Almost one year removed from the death of Apple co-founder Steve Jobs, the newest iPhone faces a growing army of competitors looking to grab a piece of a smartphone market that Bloomberg Industries estimates was worth $219.1 billion last year. Samsung, Google's Motorola Mobility, Nokia Oyj and HTC are among those taking aim at Apple by introducing dozens of new devices each year, instead of just one.
The new iPhone will be Apple's first change to the handset's hardware design since 2010, raising anticipation among customers who have been holding off on buying a new smartphone.
The company garnered 43% of its $108.2 billion in sales last year from the iPhone. And because wireless carriers such as AT&T and Verizon subsidize the roughly $620 Apple gets for each iPhone sale, the device accounts for about 70% of its profits, according to Sanford C. Bernstein & Co. IPhone sales last quarter alone reached $16.2 billion, 33% higher than Google's total sales and almost as much as Microsoft's $18.1 billion.
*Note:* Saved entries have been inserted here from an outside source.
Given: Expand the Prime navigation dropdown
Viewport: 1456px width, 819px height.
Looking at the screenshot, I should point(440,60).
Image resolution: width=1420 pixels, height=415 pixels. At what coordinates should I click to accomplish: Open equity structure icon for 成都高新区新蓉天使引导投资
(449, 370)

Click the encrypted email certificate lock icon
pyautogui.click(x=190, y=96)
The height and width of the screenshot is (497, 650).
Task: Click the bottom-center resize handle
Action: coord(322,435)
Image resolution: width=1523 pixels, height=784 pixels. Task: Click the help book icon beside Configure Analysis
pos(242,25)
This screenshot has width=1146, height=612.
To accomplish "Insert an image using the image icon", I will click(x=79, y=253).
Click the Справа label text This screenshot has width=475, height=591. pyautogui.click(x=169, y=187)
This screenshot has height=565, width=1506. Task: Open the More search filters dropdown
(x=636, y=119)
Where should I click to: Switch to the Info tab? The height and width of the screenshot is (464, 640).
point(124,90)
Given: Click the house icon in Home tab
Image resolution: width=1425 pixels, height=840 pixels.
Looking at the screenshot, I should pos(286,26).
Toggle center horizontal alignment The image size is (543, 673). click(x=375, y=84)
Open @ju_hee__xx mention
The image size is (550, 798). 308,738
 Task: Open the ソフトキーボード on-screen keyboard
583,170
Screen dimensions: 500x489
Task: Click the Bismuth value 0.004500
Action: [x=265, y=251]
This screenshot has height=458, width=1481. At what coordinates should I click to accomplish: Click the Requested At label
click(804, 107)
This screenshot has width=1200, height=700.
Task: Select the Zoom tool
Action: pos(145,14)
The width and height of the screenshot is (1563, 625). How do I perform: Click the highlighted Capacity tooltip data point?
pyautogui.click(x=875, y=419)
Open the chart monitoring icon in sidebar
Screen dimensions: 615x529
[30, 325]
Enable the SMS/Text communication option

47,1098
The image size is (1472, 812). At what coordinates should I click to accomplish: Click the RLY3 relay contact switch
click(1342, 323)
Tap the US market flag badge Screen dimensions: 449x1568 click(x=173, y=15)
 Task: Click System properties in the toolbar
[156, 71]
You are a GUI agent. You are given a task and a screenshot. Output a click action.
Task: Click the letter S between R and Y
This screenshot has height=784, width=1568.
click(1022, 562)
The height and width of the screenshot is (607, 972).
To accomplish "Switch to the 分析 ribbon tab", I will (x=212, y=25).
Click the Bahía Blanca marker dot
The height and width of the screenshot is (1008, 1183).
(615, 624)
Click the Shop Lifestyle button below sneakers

Apple's new iPhone could contribute as much as a half a percentage point to U.S. economic growth in the fourth quarter, according to analysts at JPMorgan Chase & Co.
IPhone sales also are what investors watch the most closely. Apple's shares fell in July after the company reported disappointing sales of the handset. The shares have since recovered ahead of the new iPhone release, gaining 64% so far this year.
"A lot is riding on this," said Chris Jones, an analyst at market-research firm Canalys. "They have to make sure it's as good as people expect."
Apple's once-a-year iPhone introduction also helps build anticipation for each upgrade, with news outlets and websites speculating about what new designs and features will be unveiled. Glyde Corp. and Gazelle, two companies that facilitate the trade-in of older gadgets, said they've seen a surge in business in recent weeks as people look to ahead to upgrading to the newest iPhone.
One of the biggest challenges for Apple may be manufacturing enough devices to keep up with demand. Shortages from screen manufacturers LG Display Co. and Japan Display K.K. may limit how many iPhones Apple can ship, according to Barclays. That may hinder Apple's ability to sell about 50 million iPhones by December, as many analysts have predicted.
Apple's event starts at 10 a.m. local time at the Yerba Buena Center for the Arts Theater in downtown San Francisco. It will be the company's first iPhone introduction since Mr. Jobs died last October on the day after the iPhone 4S was unveiled.
With the newest iPhone, Apple will attempt to balance giving existing customers a design different enough from previous models to inspire purchases, while also remaining true to the style that has made it a market leader among first-time buyers, said IDC's Mr. Llamas. Adding a bigger screen will be a critical new feature for consumers who want to use their phones for basic tasks that were once completed on laptops and personal computers, he said.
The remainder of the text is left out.